Seeking Foundations: linked-data

Showing posts with label linked-data. Show all posts

Thursday, June 27, 2013

How are Publishers Rewarded for Exposing Linked-Data?

Disclaimer: This document poses the question asked in the title without offering anything which can be reasonably called an answer. It is my hope that members of the relevant communities who know more than I do on the topic can provide some insight into potential answers.

Utilization of linked-data by applications is predicated upon the existence of accessible linked-data. In much the same way that publishers were told they could put their content online in formats like HTML, we now tell them they can expose their information as linked-data using formats like RDFa and JSON-LD. However, where the former had the fairly obvious benefit of making the publisher’s content visible to human consumers, the later seems to lack any immediately realizable end.

Lofty visions of automated agents and reasoning engines which would operate over the ever expanding web of linked-data have been touted since around the time that the phrase “Semantic Web” was being coined. It was indicated that, by exposing their information as linked-data, publishers could “hook-in” to these agents, making themselves visible to their users. Such agents however have yet to materialize and seem to be touted less and less from my observation, which I feel is unfortunate, but that’s an entirely different post.

Many “Semantic Web Applications” which I have seen, either in writings online or at conferences, are in-fact Semantically-Enabled applications which use some Semantic technologies, some of which have been born of the forge of the Semantic Web, in combination with other technologies (AI, NPL, etc), in order to build up a triple store and reason over it or operate upon it. These have been interesting applications but they are not Semantic Web applications as they go well beyond the boundary of utilizing exposed linked-data. Further, they are often operating in specialized domains over semantically enabled datasets and not over arbitrarily exposed information on publisher’s sites. As such, in and of themselves, such applications are providing no reward to the average content publisher.

Search Engines have taken up the torch to some extent in the form of Schema.org. This gives publishers a reason to expose their data as well as a concrete vocabulary to use in its exposition, but it positions the “Semantic Web” to be re-branded as “SEO 2.0,” which in my mind would be a loss of the initial vision. It is, however, from what I can find, the only realizable end of publishing linked-data along with your content.

When talking about / attempting to explain the Semantic Web to friends, family, and co-workers, I often employ the Chicken or the Egg metaphor in accounting for why this concept has not yet become ubiquitous (though I am sure some would disagree with the statement that it is not ubiquitous). If we take the Chicken to be the accessible data and the Egg to be applications, we may be getting closer to the Chicken, with the help of efforts such as Schema.org to an extent, which would give the Egg a raison d’être. In my experience the lack of a reasonable Egg to point to greatly complicates the task of encouraging publishers to expose their information as linked-data.

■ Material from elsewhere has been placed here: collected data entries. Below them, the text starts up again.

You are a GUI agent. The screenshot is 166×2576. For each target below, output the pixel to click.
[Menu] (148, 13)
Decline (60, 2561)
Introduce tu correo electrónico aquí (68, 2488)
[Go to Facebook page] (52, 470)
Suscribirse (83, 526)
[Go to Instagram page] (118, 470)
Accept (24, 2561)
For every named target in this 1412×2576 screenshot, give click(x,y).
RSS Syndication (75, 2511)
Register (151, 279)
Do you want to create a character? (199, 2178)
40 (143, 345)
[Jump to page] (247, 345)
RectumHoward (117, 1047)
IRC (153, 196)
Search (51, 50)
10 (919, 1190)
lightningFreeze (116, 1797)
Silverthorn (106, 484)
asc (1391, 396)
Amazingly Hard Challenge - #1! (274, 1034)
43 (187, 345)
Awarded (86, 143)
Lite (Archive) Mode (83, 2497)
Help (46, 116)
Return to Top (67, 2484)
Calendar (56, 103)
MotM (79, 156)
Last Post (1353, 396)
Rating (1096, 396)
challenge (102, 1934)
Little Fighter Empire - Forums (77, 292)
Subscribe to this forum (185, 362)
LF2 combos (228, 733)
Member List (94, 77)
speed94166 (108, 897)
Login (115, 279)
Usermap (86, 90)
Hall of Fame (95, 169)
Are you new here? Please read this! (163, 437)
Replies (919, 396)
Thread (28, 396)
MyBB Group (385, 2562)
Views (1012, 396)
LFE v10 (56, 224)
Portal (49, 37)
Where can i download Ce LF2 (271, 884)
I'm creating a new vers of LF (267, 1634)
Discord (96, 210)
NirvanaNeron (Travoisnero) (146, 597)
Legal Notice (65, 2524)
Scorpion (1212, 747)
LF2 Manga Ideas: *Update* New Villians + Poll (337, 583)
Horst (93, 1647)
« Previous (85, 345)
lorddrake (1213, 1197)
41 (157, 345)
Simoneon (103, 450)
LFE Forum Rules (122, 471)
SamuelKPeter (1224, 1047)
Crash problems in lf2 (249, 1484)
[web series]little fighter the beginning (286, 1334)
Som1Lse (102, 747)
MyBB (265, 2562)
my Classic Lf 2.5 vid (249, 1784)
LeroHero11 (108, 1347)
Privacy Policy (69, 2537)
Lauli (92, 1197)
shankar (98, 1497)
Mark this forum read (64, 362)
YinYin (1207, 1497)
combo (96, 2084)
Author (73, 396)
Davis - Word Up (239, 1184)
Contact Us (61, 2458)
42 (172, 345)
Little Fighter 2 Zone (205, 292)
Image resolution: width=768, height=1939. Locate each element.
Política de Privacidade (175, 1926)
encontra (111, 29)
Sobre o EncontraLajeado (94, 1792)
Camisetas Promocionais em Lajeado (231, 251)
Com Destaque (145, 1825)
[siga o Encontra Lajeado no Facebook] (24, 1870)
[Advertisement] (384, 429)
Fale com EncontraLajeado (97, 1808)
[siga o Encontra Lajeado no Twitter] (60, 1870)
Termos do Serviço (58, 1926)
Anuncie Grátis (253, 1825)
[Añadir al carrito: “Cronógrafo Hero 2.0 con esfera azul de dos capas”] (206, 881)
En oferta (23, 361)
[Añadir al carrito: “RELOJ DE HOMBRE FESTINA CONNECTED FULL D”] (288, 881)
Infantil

A final note: I would be very happy to be corrected on my observations and to be told that the Egg already exists (ideally by being pointed to such an Egg).

Saturday, April 21, 2012

Stability and Fragility of Namespaces

While working on a blog post which will soon be published (and linked to) on CITYTECH, Inc's site, I mentally ran across the subject of updating a namespace definition within a domain of data. More concretely, I was considering why Apache Jackrabbit does not allow updates (or unregistrations for that matter) to namespaces once they are established within a given Repository. It seemed to me initially that allowing changes to namespaces would be valuable, for example, as new versions of an ontology were published. Considering the matter further however I began to realize how dangerous such a practice would be.

Consider the following scenario. Let us say that I told you that I bought a new shirt, the color of which was blue. However, instead of saying that, I said "I bought a new shirt, tar klonor blue." You would look quizically at me and perhaps question your hearing of my statement, because what I didn't tell you was that I had contrived a new statement, "tar klonor" which meant "having the color".

This example is somewhat absurd in and of itself but it is essentially what would happen to a machine's ability to understand linked-data statements if a namespace were changed in the domain of the data being represented.

Consider now a more concrete example. Let us say that I have created a food ontology identified by the URI http://example.com/food/v1.0/. Now let us say that I have two documents containing food information. I present these documents in listing 1 and listing 2 respectively.

@prefix food: <http://example.com/food/v1.0/> .
@prefix ex: <http://somesite.com/things/> .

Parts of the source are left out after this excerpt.